As it turns out, that mix-up — which happens in this alternate reality because Yondu outsources his child kidnapping to subordinates, who think that all humans look the same — turns the Ravagers into a more noble, straight-laced operation. Because as Bradley says, the whole point of T’Challa’s character is his effect on the world (or in this case, galaxy) around him.

“Captain America is almost is a little bit similar, in that they follow their own true north. They stay true to who they are, but then they ripple out to everyone else,” she added.

When it came to Thanos, Bradley said at first they wanted to “avoid the Thanos question” before realizing it was a chance to see just how different events could play out in this reality. “[Josh] Brolin came in and he was really funny. He was calling him ‘SoCal Thanos.’ He’s like really chill.” A running joke throughout the episode, however, is that Thanos still believed his plan of collecting the Infinity Stones and snapping half of life out of existence would have worked.

“He’s still like the the armchair quarterback,” Bradley says.

“What If…” features many MCU actors lending their voice to their animated counterparts, including in this episode Brolin, Michael Rooker, Karen Gillian and, most notably, the late Chadwick Boseman in his final performance as T’Challa. Bradley says the episode would not have worked if they had to get someone else to voice T’Challa, made all the more poignant by Boseman’s tragic death last year.

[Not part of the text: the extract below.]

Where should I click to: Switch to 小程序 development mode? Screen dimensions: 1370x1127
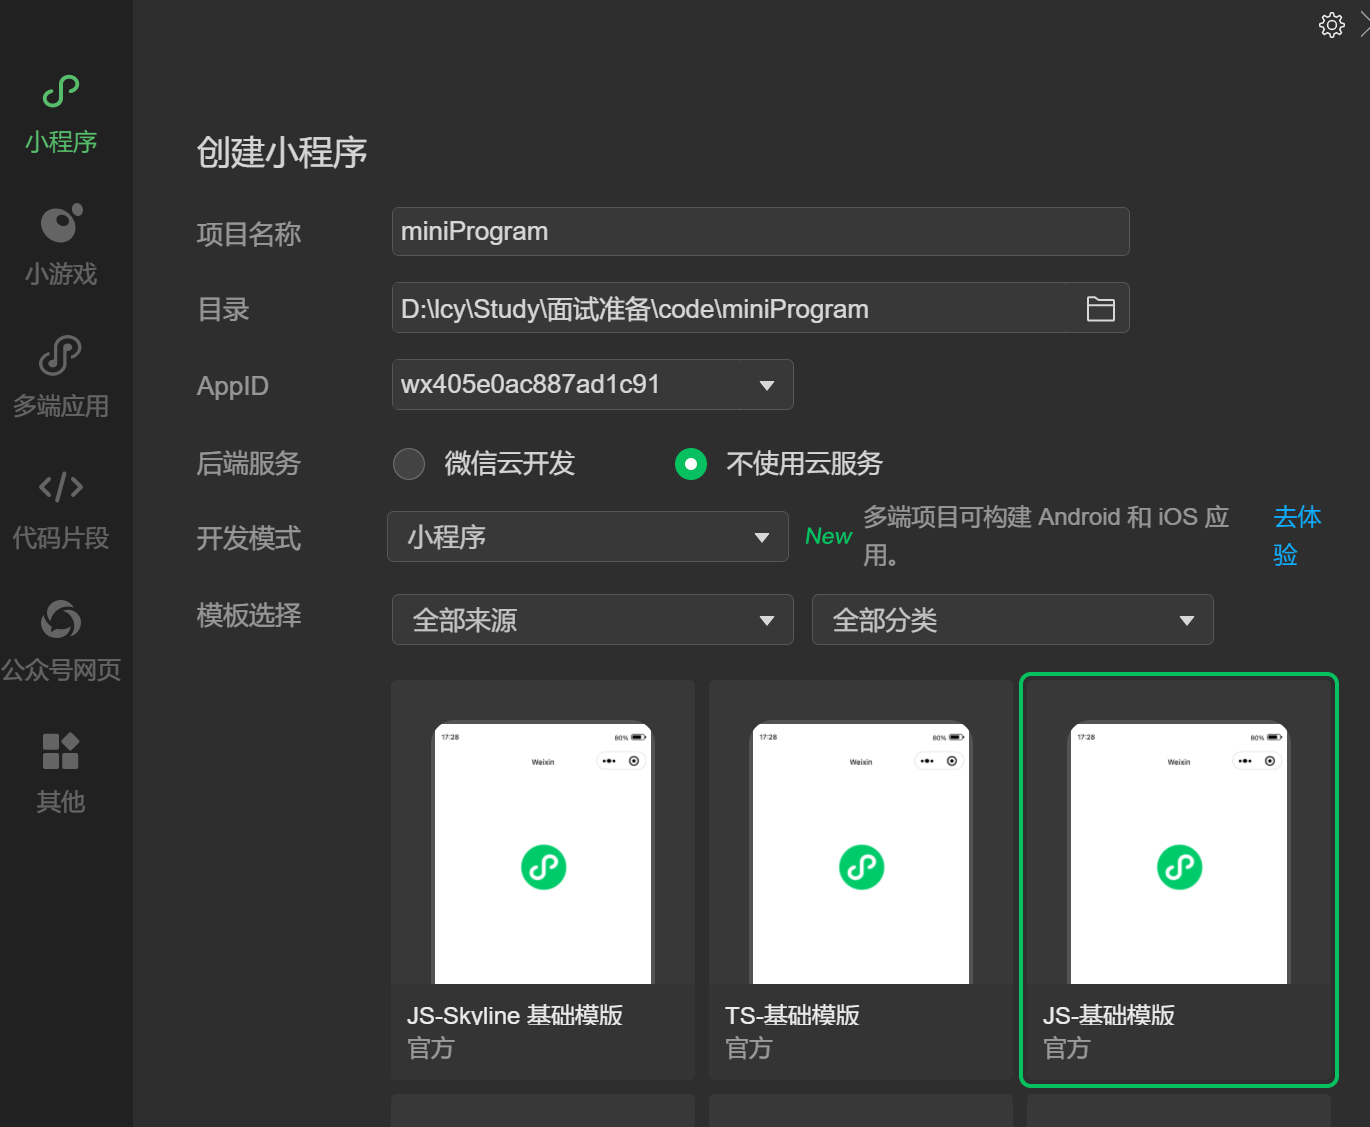click(x=587, y=537)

“He was lovely. He asked to read the scripts before he committed to doing the show. I think he signed up really early, but he wanted to read the scripts. And then he asked if he could record a few months later down the line, which was totally fine, because he wanted to be able to do the proper [Wakandan] accent. He was doing another project at the time, they had him doing a different accent,” Bradley says. “He liked that we were still being true to T’Challa. T’Challa is still the hero, he’s just in a different context. And he also thought it was great that he was cracking more jokes.”